Try it: Look through the data below and work out how many lines hold "back"; state only the number.

Input for this task:
*** Begin section ***

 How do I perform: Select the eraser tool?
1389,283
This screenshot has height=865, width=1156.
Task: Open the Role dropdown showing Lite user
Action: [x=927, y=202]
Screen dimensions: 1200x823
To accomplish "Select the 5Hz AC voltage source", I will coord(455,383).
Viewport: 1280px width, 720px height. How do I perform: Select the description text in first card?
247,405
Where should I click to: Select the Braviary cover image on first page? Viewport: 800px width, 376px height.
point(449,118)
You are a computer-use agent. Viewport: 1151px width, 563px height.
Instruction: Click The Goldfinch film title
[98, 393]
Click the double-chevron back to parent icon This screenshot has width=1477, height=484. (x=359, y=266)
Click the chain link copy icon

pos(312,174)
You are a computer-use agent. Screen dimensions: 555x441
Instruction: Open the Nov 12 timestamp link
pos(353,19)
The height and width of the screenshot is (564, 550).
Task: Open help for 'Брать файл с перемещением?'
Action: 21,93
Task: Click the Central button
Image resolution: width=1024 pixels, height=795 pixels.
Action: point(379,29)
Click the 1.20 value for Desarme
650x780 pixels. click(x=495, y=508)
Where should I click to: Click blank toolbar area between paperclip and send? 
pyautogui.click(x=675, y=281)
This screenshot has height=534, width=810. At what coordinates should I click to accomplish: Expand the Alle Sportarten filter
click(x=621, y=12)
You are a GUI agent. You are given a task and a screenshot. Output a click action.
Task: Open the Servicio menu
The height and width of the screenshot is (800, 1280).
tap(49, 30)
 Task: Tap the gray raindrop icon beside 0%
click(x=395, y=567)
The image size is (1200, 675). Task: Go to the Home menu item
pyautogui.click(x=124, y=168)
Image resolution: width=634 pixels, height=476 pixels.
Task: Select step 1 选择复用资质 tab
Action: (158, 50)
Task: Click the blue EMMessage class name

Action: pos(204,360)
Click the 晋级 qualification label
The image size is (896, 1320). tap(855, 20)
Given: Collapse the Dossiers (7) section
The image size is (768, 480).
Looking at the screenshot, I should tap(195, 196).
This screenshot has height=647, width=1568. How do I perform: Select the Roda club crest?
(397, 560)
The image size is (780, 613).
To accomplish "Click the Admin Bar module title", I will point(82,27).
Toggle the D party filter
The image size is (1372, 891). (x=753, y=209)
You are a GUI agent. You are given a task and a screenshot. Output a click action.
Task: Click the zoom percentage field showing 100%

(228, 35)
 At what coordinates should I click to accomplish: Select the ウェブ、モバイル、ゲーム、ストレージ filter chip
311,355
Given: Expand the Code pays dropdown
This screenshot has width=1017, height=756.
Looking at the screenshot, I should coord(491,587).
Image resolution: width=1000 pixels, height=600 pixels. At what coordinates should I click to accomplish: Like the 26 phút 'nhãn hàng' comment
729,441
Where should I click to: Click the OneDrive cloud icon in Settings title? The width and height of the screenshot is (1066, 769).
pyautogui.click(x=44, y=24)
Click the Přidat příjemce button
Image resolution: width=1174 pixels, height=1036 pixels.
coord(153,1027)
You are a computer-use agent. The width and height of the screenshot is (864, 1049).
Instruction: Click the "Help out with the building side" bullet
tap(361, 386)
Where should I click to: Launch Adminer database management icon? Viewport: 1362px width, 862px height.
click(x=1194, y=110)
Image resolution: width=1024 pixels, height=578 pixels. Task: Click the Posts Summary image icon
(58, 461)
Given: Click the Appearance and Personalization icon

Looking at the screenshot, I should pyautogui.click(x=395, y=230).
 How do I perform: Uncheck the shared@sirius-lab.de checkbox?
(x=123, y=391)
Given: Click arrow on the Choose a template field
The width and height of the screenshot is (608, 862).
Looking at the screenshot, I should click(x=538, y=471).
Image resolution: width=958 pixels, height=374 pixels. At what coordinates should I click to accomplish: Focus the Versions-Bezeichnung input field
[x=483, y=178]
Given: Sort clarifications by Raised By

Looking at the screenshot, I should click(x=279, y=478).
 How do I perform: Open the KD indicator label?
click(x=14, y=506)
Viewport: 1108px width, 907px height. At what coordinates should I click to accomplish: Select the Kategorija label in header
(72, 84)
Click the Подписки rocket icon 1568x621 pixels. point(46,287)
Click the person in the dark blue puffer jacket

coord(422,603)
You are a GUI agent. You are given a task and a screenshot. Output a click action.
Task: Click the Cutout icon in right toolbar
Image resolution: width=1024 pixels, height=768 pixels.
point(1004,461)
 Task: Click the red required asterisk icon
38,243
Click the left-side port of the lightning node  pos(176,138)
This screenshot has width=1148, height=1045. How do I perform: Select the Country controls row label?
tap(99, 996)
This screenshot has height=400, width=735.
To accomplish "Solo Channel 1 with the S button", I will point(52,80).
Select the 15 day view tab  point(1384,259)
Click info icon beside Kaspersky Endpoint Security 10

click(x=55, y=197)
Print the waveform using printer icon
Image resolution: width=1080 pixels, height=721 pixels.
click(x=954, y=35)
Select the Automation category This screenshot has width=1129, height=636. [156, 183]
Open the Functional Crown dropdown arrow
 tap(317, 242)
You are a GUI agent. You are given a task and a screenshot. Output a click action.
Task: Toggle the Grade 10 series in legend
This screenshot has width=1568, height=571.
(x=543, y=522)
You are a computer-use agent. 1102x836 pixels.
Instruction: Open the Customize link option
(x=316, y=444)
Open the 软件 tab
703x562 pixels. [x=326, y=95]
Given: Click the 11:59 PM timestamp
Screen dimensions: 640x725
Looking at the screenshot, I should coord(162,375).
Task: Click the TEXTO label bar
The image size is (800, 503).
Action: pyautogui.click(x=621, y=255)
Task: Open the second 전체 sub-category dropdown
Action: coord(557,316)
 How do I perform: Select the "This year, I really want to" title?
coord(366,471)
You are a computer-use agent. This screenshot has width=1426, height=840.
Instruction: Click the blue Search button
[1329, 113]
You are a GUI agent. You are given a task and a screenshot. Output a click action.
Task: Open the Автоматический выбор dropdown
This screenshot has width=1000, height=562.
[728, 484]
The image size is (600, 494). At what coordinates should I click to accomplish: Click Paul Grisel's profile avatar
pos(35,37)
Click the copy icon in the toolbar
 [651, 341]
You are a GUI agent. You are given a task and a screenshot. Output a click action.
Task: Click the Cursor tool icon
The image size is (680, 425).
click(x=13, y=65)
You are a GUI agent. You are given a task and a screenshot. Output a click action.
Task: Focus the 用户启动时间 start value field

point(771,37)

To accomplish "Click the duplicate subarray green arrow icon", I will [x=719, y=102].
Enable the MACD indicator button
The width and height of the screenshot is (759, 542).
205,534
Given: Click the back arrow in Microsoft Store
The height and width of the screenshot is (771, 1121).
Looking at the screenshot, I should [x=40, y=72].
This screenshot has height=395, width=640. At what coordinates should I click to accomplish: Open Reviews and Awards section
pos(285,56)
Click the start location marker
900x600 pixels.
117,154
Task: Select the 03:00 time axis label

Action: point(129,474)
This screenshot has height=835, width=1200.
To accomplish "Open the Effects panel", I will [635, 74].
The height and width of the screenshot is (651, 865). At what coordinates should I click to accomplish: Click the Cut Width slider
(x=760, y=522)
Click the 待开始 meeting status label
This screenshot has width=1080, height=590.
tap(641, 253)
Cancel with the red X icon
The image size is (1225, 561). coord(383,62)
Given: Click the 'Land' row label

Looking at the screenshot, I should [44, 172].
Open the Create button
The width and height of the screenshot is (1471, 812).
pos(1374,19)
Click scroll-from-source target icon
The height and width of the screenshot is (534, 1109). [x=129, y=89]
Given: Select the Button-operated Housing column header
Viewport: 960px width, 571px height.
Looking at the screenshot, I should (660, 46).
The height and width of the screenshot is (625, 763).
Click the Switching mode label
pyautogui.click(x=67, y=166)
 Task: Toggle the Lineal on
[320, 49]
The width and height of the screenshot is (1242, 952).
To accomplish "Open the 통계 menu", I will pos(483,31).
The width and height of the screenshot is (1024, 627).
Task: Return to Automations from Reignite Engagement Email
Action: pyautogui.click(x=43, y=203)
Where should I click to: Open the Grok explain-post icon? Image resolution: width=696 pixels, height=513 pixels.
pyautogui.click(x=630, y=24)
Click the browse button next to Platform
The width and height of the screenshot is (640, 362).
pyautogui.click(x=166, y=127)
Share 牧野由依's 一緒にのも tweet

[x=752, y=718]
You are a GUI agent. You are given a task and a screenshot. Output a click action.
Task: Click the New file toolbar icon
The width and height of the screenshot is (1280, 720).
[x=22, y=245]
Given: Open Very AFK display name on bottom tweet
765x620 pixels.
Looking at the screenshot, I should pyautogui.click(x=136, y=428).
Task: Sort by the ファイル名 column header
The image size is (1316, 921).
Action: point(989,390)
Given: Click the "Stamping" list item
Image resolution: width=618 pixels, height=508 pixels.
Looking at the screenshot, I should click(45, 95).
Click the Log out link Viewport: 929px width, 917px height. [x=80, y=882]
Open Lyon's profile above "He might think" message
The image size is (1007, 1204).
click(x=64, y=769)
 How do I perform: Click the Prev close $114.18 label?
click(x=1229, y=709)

*** End section ***

Exercise answer: 2